Equirus Capital has recently initiated coverage on MAS Financial Services, a notable Non-Banking Financial Company (NBFC), indicating a ‘long’ recommendation with a target price set at ₹401. This target price suggests an impressive upside potential of over 38% from the current market value.
Equirus expressed confidence in MAS Financial Services, highlighting key strengths such as well-established promoter pedigree, an excellent track record of asset quality, and robust capitalization. The brokerage set the coverage with a projected target price of ₹401 by September 2025, valuing the stock at 2.2 times the projected Book Value per Share (BVPS) for that fiscal year.
Company Overview
MAS Financial Services operates as a pioneering lender within the Micro, Small, and Medium Enterprises (MSME) sector, primarily catering to low-to-middle-income customers. The company has shown remarkable growth, with a compounded annual growth rate (CAGR) of 25.4% in loans and 21.4% in profits from FY21 to the first quarter of FY25. Operating through a dual distribution model—forming partnerships with other NBFCs for retail assets and direct retail channels—MASFIN aims to increase its direct retail distribution share to 75-80% in the coming years.
Market Potential and Growth Forecast
With a staggering ₹78 lakh crore financing gap in the MSME sector, MAS Financial is poised for significant growth. Projections indicate the company could achieve a 25% CAGR in assets under management (AUM) and a 24% CAGR in profit after tax (PAT) from FY24 to FY27. By FY26, the expected return on assets (RoA) stands at an impressive 3%, while return on equity (RoE) is anticipated at 14%.
Stock Performance
Despite a slight decline of over 4% in stock value over the last year, MAS Financial’s performance has shown signs of stabilization. The stock remains flat year-to-date (YTD) with modest increases of 0.7%, 0.6%, and 0.8% in the months of August, September, and October respectively. As of the latest closing price of ₹289.60, the stock remains approximately 25% away from its 52-week peak of ₹387.70, which was reached in February 2024.
Strategic Shifts and Future Plans
MAS Financial is strategically shifting its operational focus towards enhancing its direct retail channel. The reliance on partnerships with other NBFCs, which was a key component of its initial strategy in India, is expected to decrease significantly over the next few years. The company is actively planning to expand its branch network from 193 to nearly 250 by FY26, targeting major markets such as Karnataka, Tamil Nadu, Andhra Pradesh, and Delhi NCR.
Ambitious Growth Targets
With aspirations to double its AUM every two to three years throughout the next decade, MAS Financial is targeting a robust 25% CAGR. As of the first quarter of FY25, the company’s AUM was noted at ₹103.8 billion. The firm’s diversified portfolio predominantly consists of MSME lending, accounting for 80% of the total AUM, while also offering commercial vehicle loans (7.9%), two-wheeler loans (6.4%), and salaried personal loans (5.7%).

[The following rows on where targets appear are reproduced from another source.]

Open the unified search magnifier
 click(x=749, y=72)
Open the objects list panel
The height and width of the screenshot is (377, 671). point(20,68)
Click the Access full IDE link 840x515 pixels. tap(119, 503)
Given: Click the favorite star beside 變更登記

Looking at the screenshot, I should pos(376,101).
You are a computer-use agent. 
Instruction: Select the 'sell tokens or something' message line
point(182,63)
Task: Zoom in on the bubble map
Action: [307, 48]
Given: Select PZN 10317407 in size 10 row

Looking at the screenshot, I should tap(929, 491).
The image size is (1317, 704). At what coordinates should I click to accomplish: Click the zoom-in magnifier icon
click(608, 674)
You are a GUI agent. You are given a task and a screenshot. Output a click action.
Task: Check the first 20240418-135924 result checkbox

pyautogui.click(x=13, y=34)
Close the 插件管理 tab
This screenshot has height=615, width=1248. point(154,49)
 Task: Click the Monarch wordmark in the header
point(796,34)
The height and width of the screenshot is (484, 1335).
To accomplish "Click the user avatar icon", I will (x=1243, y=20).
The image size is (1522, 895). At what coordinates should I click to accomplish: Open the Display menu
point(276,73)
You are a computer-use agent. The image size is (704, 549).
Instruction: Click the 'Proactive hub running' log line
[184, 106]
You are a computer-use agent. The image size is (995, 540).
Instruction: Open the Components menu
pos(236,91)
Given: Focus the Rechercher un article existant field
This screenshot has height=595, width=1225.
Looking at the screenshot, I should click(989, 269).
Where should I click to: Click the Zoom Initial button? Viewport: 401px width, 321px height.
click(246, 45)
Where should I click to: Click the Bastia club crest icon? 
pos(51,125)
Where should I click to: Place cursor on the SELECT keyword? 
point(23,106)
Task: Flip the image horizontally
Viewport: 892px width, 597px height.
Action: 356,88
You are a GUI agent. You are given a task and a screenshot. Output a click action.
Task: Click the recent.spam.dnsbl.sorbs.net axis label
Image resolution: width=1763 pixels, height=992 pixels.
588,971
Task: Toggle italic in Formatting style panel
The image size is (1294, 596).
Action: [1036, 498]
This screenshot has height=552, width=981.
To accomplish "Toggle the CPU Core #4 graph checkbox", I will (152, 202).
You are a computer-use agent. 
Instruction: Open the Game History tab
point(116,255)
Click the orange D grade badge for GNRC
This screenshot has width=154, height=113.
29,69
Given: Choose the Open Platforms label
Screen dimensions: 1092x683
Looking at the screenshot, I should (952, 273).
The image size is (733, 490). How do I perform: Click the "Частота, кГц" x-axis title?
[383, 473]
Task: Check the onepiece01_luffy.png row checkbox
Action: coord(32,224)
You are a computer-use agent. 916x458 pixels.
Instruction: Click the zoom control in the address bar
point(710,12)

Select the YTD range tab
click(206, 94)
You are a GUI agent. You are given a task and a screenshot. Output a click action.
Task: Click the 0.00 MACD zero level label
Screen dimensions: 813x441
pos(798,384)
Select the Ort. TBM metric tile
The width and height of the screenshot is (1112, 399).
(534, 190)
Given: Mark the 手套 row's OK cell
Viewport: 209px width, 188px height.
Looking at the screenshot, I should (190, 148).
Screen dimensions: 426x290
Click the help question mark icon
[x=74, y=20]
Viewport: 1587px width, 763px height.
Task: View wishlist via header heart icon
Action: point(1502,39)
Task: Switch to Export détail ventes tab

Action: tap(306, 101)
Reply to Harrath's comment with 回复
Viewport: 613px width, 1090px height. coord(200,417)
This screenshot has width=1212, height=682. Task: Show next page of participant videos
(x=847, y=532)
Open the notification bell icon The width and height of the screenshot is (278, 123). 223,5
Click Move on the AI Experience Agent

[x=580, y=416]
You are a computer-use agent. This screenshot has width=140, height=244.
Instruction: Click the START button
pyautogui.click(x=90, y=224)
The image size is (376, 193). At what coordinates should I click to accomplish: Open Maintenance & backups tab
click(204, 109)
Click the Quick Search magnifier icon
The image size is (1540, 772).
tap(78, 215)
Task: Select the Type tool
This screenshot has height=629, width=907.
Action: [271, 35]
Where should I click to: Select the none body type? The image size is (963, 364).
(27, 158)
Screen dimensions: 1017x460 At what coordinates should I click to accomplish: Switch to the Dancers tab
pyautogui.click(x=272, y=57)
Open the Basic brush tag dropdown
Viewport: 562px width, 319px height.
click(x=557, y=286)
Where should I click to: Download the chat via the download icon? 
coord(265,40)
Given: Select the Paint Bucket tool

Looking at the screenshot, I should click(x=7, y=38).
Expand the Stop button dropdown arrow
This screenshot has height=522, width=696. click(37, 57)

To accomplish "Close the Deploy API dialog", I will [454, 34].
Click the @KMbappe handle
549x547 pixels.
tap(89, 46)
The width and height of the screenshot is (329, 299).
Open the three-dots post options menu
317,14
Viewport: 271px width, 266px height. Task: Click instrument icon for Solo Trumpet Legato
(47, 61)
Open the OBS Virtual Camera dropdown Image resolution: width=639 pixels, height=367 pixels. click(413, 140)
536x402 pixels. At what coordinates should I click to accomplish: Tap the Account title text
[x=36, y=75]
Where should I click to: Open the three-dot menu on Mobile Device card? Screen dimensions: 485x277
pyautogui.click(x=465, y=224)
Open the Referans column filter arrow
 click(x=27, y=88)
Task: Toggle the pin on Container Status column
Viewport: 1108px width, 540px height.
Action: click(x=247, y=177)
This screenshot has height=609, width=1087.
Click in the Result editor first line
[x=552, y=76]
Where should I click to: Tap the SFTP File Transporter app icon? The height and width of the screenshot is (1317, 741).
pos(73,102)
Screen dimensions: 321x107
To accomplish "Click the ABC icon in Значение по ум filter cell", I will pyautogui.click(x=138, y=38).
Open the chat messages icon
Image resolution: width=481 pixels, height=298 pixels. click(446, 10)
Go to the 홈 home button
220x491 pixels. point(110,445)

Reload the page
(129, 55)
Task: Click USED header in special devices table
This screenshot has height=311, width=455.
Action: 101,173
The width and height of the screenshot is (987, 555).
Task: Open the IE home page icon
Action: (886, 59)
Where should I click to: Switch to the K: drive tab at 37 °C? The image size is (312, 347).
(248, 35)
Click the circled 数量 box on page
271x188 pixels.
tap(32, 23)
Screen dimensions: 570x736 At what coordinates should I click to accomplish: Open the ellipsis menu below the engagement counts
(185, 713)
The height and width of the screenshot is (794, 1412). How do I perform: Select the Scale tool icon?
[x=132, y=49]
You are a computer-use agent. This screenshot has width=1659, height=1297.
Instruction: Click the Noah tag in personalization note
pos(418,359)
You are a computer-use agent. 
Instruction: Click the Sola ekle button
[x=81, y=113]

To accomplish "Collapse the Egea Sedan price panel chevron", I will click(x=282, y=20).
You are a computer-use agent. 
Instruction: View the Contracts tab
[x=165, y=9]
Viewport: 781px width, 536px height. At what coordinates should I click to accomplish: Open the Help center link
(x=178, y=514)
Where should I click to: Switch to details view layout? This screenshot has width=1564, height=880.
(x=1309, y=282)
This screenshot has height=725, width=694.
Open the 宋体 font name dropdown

Asset Quality and Risk Management
MAs Financial Services has maintained commendable asset quality over the years, reporting an average credit cost of just 1.6% from FY20 to FY24. The company’s diligent loan underwriting process, which includes thorough physical verification and personal discussions with borrowers, has significantly contributed to this sustained asset quality. Furthermore, MASFIN’s digital integrations, which feature tech-driven loan origination and collection systems, bolster its operational efficiency.
Future Outlook and Estimates
The NBFC has delivered an average RoA of 3.1% between FY20 and FY24, with goals set to keep RoA above 2.8% and RoE above 16% moving forward. MASFIN’s management anticipates that a yield expansion of 3-4% will adequately counterbalance any operational or credit cost pressures arising from adjustments in its business model and evolving loan mix.
Potential Risks
Despite the positive outlook, Equirus points to potential risks that investors should be wary of. These include possible challenges related to asset quality in MAS Financial’s self-originated loan portfolio, alongside the risk of lower-than-expected loan growth in the coming years.
Disclaimer: The views and recommendations presented in this article are those of the analysts or brokerage firms and do not necessarily reflect the views of Mint. Investors are advised to seek guidance from certified financial experts before making any investment decisions.